The second reason was that after having worked on the beginning information for the better part of eight years, I knew it wasn’t a project that one person could ever hope to do successfully. The topic is just too big. One person, or even a small group of people who share similar fannish backgrounds, can’t do it. They just don’t have the perspective and the time. I knew if I wanted this history to go forward, to really begin to grasp the scope of the history of fandom, it needed to be done in a way that the widest variety of people could help with that process. MediaWiki is familiar to a wide variety of people. If you build the rules right, organize it right and create good content, it would appeal to the widest community possible to help document it all

I wanted a wiki with a format that people were comfortable with so that we could get more people involved. I love the topic. I’ve probably written more about it than anyone else in the past ten years. I just can’t do it alone and portray an accurate picture of the history of fandom.

LiveJournal is overblown in its importance in fandom. Fandom was and is alive on Geocities. A number of sites were scrambling to pull their content off and find new hosting. A lot of these fandoms were smaller or less active. That level of activity just isn’t as well known because the community that existed on Geocities post 2003 or so was tied in to communities that existed elsewhere. One such community includes people using mailing lists. Geocities was also big post 2003 for soap opera fandoms, some anime fandoms, small television fandoms, radio fandoms and some music fandoms.

A lot of the big fandoms didn’t move from Geocities to LiveJournal so much as they moved to multifandom fan fiction archives like FanFiction.Net, to mega fansites and archives like Gossamer, Trekiverse, MuggleNet, The Leaky Cauldron, AnimeNewsNetwork, to official sites 50 Cents site, Warner Brother’s message boards, Stephen King’s site, etc.

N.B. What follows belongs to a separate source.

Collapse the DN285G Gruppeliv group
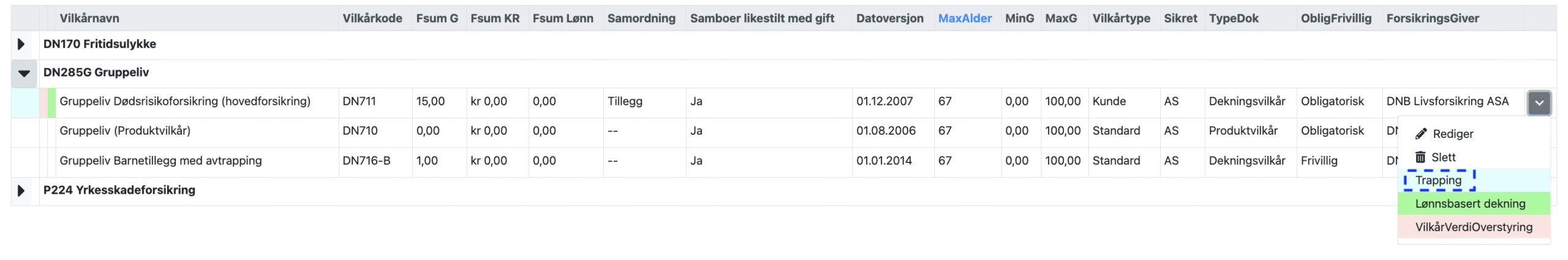Image resolution: width=1568 pixels, height=260 pixels. pos(24,73)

That said, I don’t know if I have a favorite site so much as a general class of sites. Geocities was home to some of the best X-Files fan fiction stories ever. Ditto for Star Trek: Voyager and Babylon 5. I’ve spent hours reading stories from those archives.

From an admin view point, we’re working on several projects. We’re hoping to have a new skin installed in the next month or so. We’re working on improving the representation of sports fandom on Fan History. At some point in the next three months, we’ll be adding about 20,000 stub articles about various sports teams. We’ve also been working at creating articles about stories and we hope to continue to add articles in that area. It is a lot of little things that should help us to provide a more comprehensive picture of the history of fandom.